I like the ease of care and having more space in my cave but I miss the beautiful, rustic natural rinds.


----------



## chewie (Jun 9, 2008)

i was planning to seal and leave in a fridge turned warm as possible for now. are you saying you leave vac. sealed cheese totally out? "more space in my cave" is what makes me think this. 

just toying with ideas! and when you seal, do you vac seal or just seal? thanks so much


----------



## cmharris6002 (Jan 27, 2006)

No, they go in the cave. I have more space in the cave because I can stack the vacuum sealed wheels. Natural rind cheeses have to sit on racks, not touching each other so the air can circulate around them.


----------



## Alice In TX/MO (May 10, 2002)

Tell me at what point you seal? Do you air dry first? how long?


----------



## fols (Nov 5, 2008)

I'm interested also. Do you have to do anything special to the cheese before vacuum sealing to prevent mold from being under there and propagating? I tried wrapping mine in saran wrap and then in a plastic bag, but it got wet and a little slimy feeling on the outside. Took the wheels out, cleaned then, set them out in my cave (unheated room in my house) and now they are getting more dried out than I like. Was wondering if I could vacuum seal at this point (1-2 mos old cheese).
Thanks for any info-
Diane


----------



## cmharris6002 (Jan 27, 2006)

You can seal them at any point after they are dry. Sometimes I wait a few weeks until I have a bunch of wheels to do. I keep them on racks in the cave until I'm ready to seal them. I was worried about mold growth under the plastic too, but I was assured that there would be absolutely no mold growth.


----------



## chewie (Jun 9, 2008)

and after all this air drying, the rinds are still good to eat? tough? this is all very interesting!


----------



## BlackWillowFarm (Mar 24, 2008)

chewie said:


> and after all this air drying, the rinds are still good to eat? tough? this is all very interesting!

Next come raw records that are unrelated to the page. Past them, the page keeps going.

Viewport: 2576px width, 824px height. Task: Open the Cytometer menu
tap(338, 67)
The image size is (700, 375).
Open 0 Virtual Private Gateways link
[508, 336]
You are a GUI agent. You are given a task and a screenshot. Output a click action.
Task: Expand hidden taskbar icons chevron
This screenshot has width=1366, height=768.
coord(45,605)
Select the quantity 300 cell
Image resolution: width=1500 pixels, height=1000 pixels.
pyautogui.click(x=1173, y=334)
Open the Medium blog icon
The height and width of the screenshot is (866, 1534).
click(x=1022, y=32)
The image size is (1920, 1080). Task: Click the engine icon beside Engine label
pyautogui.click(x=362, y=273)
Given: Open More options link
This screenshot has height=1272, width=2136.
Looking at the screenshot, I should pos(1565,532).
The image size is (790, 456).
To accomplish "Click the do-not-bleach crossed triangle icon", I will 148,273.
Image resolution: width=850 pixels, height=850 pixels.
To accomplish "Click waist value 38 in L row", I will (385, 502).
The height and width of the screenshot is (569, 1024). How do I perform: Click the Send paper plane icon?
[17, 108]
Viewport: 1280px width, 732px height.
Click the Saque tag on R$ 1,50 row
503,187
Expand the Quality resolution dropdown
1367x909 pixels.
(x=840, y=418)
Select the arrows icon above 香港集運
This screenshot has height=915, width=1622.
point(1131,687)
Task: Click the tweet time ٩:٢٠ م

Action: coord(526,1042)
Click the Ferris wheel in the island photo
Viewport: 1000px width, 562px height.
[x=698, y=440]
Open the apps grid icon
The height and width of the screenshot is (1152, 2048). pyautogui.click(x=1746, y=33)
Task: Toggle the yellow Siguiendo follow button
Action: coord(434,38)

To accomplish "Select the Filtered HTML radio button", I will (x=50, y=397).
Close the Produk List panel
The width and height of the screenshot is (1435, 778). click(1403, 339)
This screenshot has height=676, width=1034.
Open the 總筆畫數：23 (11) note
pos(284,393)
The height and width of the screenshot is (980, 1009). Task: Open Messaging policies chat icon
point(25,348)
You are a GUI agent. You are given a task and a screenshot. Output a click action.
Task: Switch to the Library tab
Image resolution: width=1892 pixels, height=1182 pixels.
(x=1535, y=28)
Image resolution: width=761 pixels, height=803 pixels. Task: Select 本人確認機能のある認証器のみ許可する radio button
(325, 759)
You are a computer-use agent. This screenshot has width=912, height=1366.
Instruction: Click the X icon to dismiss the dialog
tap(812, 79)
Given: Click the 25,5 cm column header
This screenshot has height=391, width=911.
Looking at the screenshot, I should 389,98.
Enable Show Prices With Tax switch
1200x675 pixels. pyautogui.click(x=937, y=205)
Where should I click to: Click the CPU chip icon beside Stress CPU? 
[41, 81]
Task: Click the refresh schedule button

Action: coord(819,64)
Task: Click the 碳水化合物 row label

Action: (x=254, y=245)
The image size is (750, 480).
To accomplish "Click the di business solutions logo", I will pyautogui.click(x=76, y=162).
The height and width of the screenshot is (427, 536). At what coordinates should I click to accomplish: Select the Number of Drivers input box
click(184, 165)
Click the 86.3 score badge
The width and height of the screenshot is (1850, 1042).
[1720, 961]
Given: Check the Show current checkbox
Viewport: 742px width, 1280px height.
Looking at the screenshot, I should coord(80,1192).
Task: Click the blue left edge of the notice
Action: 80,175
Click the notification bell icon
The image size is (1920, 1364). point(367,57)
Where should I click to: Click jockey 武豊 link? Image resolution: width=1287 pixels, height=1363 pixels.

I vacuum seal my cheeses too. I don't have a cave, just my fridge. After the cheeses have dried for a few days and have a hard, dry rind, they get vacuum sealed and put in the fridge to age. After they're sealed, the moisture from the inside of the cheese makes its way back to the rind and everything is evened out so you get a nice creamy cheese when you open it a few months later.


----------



## cmharris6002 (Jan 27, 2006)

chewie said:


> and after all this air drying, the rinds are still good to eat? tough? this is all very interesting!


When you do natural rinds without sealing the cheese the rinds become hard and leathery. They are edible and some people love to eat them but they have a strong pungent flavor. But like BlackWillowFarm stated, once sealed the moisture evens out.


----------



## Timberline (Feb 7, 2006)

BlackWillowFarm said:


> I vacuum seal my cheeses too. I don't have a cave, just my fridge.


Same here, it works great for me.


----------